**Task brief**
Write out again the entries from the first line to the line that includes "Select the Venice.jpg", keeping both of those lines.

+--

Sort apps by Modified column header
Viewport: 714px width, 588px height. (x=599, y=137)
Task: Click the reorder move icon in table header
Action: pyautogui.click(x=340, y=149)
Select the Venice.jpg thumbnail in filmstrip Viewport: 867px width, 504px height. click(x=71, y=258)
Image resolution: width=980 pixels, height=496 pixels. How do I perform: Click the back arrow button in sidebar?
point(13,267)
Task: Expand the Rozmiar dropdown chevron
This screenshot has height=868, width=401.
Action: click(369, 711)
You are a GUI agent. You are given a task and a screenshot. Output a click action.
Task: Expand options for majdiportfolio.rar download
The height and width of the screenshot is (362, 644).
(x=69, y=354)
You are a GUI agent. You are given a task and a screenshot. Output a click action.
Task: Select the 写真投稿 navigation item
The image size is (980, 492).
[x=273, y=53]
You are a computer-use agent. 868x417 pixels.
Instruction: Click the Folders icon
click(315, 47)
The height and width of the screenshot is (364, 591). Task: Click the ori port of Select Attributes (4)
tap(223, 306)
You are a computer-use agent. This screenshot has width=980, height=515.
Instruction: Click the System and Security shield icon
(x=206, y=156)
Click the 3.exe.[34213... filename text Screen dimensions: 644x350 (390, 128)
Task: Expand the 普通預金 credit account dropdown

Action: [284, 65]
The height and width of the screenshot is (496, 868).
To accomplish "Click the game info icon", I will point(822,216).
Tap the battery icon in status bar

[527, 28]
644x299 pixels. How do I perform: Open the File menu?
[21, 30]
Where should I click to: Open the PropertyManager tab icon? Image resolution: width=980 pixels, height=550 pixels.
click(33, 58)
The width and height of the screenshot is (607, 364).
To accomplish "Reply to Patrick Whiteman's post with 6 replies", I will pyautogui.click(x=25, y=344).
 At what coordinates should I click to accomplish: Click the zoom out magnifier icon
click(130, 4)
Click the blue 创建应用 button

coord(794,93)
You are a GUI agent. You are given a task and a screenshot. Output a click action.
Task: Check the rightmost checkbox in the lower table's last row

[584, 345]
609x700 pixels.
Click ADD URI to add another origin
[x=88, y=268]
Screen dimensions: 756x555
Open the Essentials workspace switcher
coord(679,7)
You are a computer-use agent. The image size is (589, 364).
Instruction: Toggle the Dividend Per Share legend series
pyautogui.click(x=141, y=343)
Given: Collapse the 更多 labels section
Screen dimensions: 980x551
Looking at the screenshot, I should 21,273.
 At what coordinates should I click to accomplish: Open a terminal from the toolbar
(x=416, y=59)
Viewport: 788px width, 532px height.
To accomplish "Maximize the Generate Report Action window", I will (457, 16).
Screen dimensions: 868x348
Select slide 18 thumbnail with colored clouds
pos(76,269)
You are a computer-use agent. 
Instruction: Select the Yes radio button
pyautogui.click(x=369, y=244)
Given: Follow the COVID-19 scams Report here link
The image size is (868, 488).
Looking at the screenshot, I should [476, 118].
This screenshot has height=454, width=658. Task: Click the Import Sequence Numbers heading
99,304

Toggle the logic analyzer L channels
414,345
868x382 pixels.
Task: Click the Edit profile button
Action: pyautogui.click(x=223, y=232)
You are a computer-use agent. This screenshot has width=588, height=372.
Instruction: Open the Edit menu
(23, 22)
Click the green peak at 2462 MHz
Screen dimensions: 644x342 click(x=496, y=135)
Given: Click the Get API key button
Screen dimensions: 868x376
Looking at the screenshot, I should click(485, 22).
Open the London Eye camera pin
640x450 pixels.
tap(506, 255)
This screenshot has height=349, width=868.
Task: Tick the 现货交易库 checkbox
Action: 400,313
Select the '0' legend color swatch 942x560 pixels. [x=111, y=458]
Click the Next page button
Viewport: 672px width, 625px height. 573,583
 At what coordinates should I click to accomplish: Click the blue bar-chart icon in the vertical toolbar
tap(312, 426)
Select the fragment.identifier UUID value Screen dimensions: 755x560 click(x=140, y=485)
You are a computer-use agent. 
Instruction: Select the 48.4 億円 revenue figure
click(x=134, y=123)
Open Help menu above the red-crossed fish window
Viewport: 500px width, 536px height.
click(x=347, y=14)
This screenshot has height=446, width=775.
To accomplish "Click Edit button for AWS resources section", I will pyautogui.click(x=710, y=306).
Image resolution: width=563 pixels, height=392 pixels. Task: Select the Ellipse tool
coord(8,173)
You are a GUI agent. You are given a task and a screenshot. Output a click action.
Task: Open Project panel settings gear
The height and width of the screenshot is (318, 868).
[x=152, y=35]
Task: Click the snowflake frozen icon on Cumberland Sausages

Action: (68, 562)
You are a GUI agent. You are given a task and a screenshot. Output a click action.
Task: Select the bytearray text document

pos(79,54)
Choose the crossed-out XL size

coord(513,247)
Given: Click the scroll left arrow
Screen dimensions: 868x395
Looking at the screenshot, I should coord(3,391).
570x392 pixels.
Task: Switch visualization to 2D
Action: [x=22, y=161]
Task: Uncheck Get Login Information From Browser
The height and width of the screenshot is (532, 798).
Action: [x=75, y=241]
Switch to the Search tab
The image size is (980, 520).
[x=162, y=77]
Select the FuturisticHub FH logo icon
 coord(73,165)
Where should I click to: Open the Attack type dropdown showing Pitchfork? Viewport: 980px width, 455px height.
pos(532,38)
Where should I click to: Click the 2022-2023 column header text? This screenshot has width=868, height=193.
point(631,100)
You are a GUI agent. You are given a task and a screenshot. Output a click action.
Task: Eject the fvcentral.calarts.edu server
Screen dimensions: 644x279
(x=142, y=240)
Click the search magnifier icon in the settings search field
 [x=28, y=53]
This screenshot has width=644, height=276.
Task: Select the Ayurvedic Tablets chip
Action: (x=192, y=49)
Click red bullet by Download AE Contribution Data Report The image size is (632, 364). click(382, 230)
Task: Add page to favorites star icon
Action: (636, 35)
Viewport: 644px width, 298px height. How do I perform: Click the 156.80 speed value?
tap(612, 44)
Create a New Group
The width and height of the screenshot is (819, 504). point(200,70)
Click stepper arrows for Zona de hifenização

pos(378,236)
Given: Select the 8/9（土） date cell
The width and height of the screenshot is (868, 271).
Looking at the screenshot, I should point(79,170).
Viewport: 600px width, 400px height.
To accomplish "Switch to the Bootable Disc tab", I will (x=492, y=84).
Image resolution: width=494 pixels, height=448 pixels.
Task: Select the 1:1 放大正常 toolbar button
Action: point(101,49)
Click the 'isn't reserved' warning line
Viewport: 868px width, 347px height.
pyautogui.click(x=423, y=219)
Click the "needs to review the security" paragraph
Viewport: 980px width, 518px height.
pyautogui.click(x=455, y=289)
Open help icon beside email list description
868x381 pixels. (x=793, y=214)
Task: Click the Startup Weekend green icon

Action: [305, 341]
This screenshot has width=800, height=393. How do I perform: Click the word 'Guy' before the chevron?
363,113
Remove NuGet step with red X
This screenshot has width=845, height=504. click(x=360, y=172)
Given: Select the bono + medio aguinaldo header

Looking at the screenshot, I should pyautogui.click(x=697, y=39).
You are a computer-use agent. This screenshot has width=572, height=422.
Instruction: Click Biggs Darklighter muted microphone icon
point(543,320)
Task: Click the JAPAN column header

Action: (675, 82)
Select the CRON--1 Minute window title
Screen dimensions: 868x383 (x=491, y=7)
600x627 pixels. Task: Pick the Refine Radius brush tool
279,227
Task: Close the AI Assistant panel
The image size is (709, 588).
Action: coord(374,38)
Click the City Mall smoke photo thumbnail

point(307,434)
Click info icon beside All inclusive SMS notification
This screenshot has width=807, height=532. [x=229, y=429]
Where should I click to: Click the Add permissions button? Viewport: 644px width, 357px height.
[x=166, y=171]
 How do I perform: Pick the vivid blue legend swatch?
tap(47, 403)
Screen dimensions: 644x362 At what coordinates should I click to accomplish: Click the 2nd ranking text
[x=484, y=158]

+--

**Result for this task**
Sort apps by Modified column header
Viewport: 714px width, 588px height. (x=599, y=137)
Task: Click the reorder move icon in table header
Action: pyautogui.click(x=340, y=149)
Select the Venice.jpg thumbnail in filmstrip Viewport: 867px width, 504px height. click(x=71, y=258)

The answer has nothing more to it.